Can you explain what the Northern Lights are and how they are produced?
The Northern Lights are one of nature’s most fantastic light shows. They appear as a whitish glow with flickering tints of green and red. They may make wavelike patterns or streak across the sky – a dance of lights.
The Northern Lights (otherwise known as the Aurora Borealis) are only found in the latitudes near the poles. Although they are called the Northern Lights, a similar phenomena (called Aurora Australis), can be seen in the southern hemisphere. If you live near the US-Canada border, northern Asia, or northern Europe you’d be lucky to see the Northern Lights a few times a year.
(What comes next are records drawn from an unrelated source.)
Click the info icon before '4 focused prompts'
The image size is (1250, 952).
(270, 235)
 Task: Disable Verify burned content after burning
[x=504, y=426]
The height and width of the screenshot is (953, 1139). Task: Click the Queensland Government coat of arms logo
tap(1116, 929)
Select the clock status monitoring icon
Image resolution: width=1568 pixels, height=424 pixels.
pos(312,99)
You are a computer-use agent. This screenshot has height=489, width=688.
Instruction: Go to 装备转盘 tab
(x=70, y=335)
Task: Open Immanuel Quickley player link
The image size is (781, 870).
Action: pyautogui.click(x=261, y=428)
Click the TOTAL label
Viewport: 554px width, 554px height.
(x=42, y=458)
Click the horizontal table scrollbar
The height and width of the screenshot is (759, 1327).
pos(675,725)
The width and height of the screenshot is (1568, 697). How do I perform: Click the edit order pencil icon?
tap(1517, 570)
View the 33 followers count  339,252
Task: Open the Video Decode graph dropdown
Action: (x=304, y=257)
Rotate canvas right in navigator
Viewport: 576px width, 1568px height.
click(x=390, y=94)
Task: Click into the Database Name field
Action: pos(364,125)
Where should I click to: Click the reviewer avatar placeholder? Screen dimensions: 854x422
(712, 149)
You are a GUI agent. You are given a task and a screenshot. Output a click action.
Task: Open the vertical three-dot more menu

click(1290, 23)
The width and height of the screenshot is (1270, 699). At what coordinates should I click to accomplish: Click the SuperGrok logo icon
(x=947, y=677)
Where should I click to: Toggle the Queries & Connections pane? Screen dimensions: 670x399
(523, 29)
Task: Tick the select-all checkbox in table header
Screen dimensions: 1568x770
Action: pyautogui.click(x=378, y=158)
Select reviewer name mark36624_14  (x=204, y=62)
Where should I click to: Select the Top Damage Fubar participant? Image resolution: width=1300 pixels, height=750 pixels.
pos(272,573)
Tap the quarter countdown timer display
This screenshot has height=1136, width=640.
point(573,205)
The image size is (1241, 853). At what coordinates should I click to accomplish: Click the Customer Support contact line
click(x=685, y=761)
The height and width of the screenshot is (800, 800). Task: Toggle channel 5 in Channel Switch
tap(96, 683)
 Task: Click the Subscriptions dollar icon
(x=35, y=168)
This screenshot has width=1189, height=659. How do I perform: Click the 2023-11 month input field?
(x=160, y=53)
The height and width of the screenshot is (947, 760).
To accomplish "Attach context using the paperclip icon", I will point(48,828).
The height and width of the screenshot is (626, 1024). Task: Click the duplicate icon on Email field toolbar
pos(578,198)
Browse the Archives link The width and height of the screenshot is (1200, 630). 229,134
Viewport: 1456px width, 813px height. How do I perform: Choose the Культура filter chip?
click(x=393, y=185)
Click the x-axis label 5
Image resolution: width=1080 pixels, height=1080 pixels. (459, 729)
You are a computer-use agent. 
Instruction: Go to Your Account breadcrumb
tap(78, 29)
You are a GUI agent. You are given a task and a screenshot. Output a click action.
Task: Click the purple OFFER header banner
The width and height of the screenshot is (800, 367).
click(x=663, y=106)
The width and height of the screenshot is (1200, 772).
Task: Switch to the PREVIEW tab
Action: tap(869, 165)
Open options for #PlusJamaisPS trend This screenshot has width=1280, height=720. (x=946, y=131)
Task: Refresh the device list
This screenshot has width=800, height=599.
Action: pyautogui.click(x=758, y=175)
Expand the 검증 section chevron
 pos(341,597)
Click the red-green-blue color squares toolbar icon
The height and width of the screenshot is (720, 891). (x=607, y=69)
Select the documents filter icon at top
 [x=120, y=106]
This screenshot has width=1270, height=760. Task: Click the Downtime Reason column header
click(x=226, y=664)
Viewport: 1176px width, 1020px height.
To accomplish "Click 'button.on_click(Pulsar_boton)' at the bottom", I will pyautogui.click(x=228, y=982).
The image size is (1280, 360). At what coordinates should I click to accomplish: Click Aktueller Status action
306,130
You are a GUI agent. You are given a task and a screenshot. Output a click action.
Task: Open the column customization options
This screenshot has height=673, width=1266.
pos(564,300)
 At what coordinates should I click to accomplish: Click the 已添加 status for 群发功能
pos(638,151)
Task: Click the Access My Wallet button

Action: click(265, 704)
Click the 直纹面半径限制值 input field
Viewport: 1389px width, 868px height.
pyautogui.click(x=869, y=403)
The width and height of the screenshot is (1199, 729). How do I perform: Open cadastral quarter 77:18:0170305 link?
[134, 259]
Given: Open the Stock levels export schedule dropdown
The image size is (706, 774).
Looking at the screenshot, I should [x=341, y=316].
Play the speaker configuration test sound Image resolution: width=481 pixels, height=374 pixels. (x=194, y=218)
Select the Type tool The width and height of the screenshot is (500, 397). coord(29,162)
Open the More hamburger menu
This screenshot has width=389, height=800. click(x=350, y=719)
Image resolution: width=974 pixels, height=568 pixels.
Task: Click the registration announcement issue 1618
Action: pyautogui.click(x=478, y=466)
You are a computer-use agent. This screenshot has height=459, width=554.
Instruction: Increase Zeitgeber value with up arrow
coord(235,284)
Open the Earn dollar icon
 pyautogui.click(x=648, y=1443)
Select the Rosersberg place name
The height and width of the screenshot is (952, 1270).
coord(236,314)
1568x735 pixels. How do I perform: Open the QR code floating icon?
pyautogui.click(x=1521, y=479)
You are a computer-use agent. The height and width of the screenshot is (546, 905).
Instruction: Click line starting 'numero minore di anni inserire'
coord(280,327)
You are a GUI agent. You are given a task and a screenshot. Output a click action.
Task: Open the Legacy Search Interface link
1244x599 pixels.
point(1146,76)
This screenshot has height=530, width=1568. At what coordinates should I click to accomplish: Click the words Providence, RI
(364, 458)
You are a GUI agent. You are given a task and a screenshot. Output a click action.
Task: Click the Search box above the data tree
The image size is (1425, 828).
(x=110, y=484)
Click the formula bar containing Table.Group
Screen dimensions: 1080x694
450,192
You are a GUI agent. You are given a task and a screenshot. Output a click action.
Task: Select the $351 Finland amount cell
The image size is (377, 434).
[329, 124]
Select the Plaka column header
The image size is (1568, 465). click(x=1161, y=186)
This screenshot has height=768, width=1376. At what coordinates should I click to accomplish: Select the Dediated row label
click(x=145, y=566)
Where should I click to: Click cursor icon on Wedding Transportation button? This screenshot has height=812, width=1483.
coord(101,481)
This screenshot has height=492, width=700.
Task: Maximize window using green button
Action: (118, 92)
In the Scandinavian countries’ higher latitudes, northern Canada, Alaska, northern Russia, Iceland, and Greenland the Northern Lights can be seen up to once per night.
Here is what happens: Periodically the sun emits particles that hurl themselves toward the earth. These are called solar flares, and the intensity of the flares changes more-or-less monthly. These particles are in a plasma form, meaning that the nuclei of these particles have been ripped away from the electrons, making the now-separated particles charged either positive (protons and nuclei) or negative (electrons). If you recall your high school Chemistry class, then you remember that matter consists of particles that can have a charge.
Most atoms are neutral and are thus uncharged; particles from the sun, however, are often charged. These charged particles experience a magnetic force that causes them to move along a curved, spiraling path towards the Earth’s atmosphere around the polar axis --- where the field is strongest.